Alison Brescia and Jason Gray’s pink brick at the Love Bridge leading to the Wellness Center truly bridges their story back to where it began. They met at the Wellness Center in 2006, when they were both employees, and ended up husband and wife five years later.

Brescia, a junior at the time, and Gray, then a sophomore, had been making casual conversation and flirting back and forth since the day that Brescia asked Gray to cover her Friday evening shift at the Wellness Center. But it wasn’t until a dinner at T.G.I. Friday’s across U.S. 1 that the ball got rolling.

After her roommate encouraged her to do so, Brescia invited Gray to join her and about four friends for dinner at Friday’s. This would be their first occasion spending time together outside of work.

“Kind of from then on we sort of started dating,” said Brescia, who graduated in 2008.

Their subsequent first real date at Houston’s in Miracle Mile turned into a lasting relationship full of positive memories at UM. Besides dates at Monty’s and evenings at the Rathskeller, Brescia and Gray enjoyed attending Miami Hurricanes baseball games.

“Alison would never turn down an opportunity to go to the Light and watch Hurricanes baseball,” said Gray, who graduated in 2009. “We saw our fair share of games while we were there. … Just the fact that she was cool enough to do that with me, I knew I had a pretty good catch.”

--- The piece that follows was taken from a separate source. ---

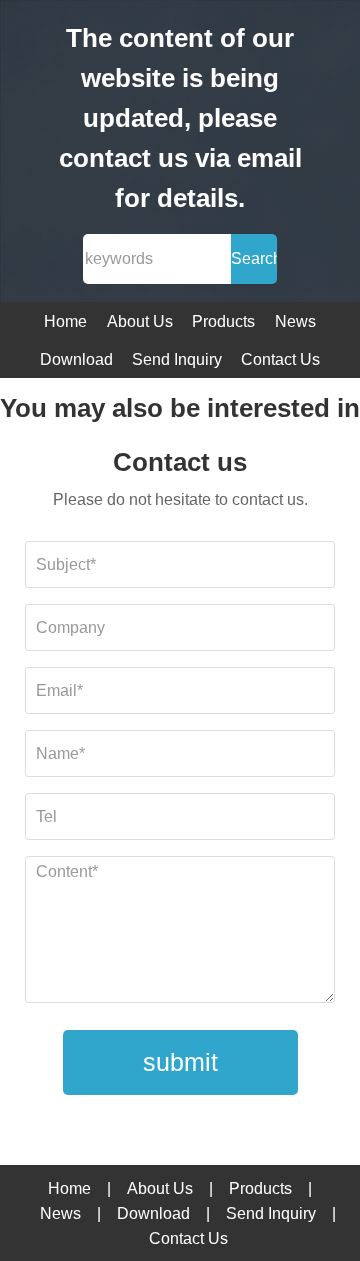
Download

Brescia and Gray also recalled celebrating a Valentine’s Day in the University Village, where the couple attempted to make homemade pizza.

“It didn’t turn out so well,” Brescia remembered.

“The dough never rose,” Gray said. “That was a little bit of a disaster.”

“Then we had to make frozen pizza,” Brescia added, chuckling.

“That’s probably our most memorable Valentine’s Day together,” Gray said.

When Gray attended graduate school at Notre Dame, Brescia remained at UM to pursue her degree in physical therapy. They made the commitment to maintain a long-distance relationship for the next year and a half. They saw each other for Thanksgiving and Christmas break, but not on a consistent basis, Gray said.

“I think when you make a commitment to stay together with all that going on, in the back of your mind, you have to be happy with your relationship and the other person,” he said. “And you’re going to ideally get something out of it at the end for the sacrifice that you’re making.”

Sealing the deal

Gray made sure he was getting something out of it, when he proposed to Brescia on New Year’s Eve of 2009. Already running late to meet up with their friends in Fort Lauderdale, Gray stopped Brescia to look at the blue moon that evening.

“I was like, ‘Let’s look at the moon later. We’re late. We need to meet these people.’ … And then I had turned around, and he goes, ‘I have something else sparkly to go with your outfit tonight,’” Brescia recalled.

Gray whipped out the box, got down on one knee, and proposed to Brescia.

“I started crying, and I hadn’t looked at the ring yet or anything,” Brescia said.

Their wedding party included green and orange decor, ‘U’ logo cookies, many UM alumni in attendance.

“Miami and that school played such a big part in our lives,” Brescia said.

Now living in North Carolina, Brescia and Gray still attend Hurricanes games when the team plays at nearby ACC schools.